雲南省でも日本の地震と前後して盈江と中国国境近くのミャンマーで地震が発生していますが、昆明は全く揺れていません。
昆明在住の日本人は正確な人数は判りませんが、雲南大学に15人位(語学留学生は10人)、雲南師範大学に15人位、東方学院という私立の語学学校に10人位、現地で仕事をしている人が20人位で、大体60人程居るようです。中国でも連日日本の地震関連ニュースを流していますので、我々日本人も若干の情報をもっていますが、余りにも遠く離れていますので、何をしたら良いのか判らず、いたたまれない思いで居ます。
そこで、雲南大学と雲南師範大学の日本人学生(若者)が中心となり、3月25日にそれぞれの校内で、雲南省の盈江地震と併せた募金活動を行いました。中国人学生の関心も高く、2時間ほどで1万5千元集まり、日本と中国の赤十字社に折半して義捐しました。
 
 昆明は、来た当初日中の気温が22、3度あり、大学構内並木の海棠や近くの円通禅寺や筇竹寺の雲南桜が満開で、急に寒い日本から南国のリゾート地に来た気分でした。しかし、3月半ば頃から半月ほど曇りの日が続き、寒くて震えていましたが、4月に入ってやっと暖かくなりました。昆明は“春城”と言われ、1年を通して過ごし易い気候ですが、“四季无寒夏、一雨变成冬”とも言われ、曇りや雨の日は急に寒くなります。
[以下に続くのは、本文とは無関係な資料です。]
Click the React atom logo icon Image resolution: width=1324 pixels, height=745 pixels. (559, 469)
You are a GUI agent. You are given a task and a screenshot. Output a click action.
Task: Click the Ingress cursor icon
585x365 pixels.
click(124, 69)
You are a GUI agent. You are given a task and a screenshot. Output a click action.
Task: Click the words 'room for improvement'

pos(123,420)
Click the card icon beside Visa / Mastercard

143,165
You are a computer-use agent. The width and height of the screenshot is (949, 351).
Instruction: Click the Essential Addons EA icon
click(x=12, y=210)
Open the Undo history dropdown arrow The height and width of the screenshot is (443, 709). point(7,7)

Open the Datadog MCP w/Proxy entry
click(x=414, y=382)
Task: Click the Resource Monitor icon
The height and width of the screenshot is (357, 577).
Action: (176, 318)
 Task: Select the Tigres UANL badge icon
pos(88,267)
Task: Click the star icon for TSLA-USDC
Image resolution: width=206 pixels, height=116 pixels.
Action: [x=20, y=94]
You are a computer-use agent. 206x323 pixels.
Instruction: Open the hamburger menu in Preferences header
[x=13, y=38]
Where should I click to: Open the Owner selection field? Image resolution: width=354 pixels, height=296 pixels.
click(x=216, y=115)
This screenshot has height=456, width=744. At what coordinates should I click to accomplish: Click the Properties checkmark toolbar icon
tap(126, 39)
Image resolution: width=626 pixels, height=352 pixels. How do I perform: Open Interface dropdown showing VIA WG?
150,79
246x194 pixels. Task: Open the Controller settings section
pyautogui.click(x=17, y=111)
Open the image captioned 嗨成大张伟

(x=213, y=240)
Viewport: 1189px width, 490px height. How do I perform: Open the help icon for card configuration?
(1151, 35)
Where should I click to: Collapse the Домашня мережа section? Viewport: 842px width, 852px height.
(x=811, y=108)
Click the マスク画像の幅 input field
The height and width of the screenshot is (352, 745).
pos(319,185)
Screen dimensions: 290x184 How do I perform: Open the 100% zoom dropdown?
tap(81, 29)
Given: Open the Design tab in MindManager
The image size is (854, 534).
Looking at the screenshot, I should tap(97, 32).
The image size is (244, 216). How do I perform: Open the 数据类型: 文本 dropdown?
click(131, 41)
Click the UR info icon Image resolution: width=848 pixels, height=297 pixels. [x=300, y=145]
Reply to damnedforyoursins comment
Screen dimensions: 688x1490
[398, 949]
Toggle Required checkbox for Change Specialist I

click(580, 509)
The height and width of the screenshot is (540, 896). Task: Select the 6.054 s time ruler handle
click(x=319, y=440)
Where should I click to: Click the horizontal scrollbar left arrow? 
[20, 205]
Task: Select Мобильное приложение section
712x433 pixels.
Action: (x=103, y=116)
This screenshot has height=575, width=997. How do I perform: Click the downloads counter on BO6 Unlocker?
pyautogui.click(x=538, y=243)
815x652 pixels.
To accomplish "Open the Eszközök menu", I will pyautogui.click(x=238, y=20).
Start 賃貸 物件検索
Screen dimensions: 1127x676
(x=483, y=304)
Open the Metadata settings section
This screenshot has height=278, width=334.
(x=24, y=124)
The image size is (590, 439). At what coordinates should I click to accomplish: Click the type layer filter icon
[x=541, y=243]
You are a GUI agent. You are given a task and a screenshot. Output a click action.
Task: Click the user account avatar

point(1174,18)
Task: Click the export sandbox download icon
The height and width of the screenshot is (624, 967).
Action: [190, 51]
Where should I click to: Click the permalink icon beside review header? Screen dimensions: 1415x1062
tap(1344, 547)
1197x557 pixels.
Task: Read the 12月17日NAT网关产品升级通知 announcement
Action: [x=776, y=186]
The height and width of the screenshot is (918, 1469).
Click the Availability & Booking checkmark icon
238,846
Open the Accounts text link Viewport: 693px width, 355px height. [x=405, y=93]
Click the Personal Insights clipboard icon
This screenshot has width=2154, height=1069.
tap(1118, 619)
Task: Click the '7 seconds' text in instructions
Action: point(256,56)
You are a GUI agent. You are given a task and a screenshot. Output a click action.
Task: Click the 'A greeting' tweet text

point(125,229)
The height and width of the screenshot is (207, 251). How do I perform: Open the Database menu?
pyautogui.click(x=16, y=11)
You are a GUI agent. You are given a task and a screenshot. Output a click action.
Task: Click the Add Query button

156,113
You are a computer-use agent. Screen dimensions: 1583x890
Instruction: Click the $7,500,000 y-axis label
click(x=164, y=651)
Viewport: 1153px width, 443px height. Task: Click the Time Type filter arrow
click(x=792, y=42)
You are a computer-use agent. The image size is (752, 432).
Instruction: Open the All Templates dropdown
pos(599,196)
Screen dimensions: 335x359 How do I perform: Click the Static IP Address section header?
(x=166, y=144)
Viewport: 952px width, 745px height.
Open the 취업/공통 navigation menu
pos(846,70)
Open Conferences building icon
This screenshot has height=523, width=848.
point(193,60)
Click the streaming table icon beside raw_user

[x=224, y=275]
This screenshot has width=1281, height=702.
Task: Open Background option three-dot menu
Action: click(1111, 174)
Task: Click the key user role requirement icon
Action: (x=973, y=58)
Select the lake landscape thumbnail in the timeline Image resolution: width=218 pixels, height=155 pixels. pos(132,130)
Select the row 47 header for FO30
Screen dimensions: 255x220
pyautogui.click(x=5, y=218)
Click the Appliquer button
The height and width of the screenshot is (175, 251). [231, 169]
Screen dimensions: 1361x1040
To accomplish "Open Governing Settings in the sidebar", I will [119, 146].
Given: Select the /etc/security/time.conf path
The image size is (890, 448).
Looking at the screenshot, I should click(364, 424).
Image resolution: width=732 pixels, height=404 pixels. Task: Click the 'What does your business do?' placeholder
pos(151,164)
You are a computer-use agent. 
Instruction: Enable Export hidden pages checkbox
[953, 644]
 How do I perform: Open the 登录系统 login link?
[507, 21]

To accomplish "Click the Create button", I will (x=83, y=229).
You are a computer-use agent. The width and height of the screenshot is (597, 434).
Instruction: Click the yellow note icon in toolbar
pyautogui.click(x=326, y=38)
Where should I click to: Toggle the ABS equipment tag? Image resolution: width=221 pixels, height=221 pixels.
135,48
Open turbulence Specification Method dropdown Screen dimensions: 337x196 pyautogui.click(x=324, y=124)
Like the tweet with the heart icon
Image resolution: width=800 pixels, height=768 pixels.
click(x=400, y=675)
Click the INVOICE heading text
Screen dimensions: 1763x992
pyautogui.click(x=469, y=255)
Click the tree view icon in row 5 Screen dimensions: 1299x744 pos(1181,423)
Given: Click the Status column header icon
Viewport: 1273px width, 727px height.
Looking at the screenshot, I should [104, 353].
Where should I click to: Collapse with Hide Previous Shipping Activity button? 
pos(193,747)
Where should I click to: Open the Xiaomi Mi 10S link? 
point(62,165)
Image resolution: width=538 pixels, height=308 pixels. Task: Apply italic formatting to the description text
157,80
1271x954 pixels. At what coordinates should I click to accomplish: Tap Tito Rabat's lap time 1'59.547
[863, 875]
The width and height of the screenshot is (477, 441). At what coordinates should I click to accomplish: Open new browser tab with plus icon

 西安、北京等の中国の都市は東西南北の直線道路で整備されており、道を1本間違えても方位を間違えなければ問題なく目的地に行けましたが、昆明は3本の外環道路に囲まれた複雑な道路の街で、枝分かれしたり、右に曲がったり左に曲がったりで、地名と道路名と大きな施設等を覚えるまでに時間が掛かりました。
郊外には高層ビルが建っていますが、中心部では高い建物が少なく、色や意匠に個性があり、中々落ち着いた街です。雲南大学の建物もフランス人が設計したそうで、ロシア人が設計した西安交通大学とは随分雰囲気が違います。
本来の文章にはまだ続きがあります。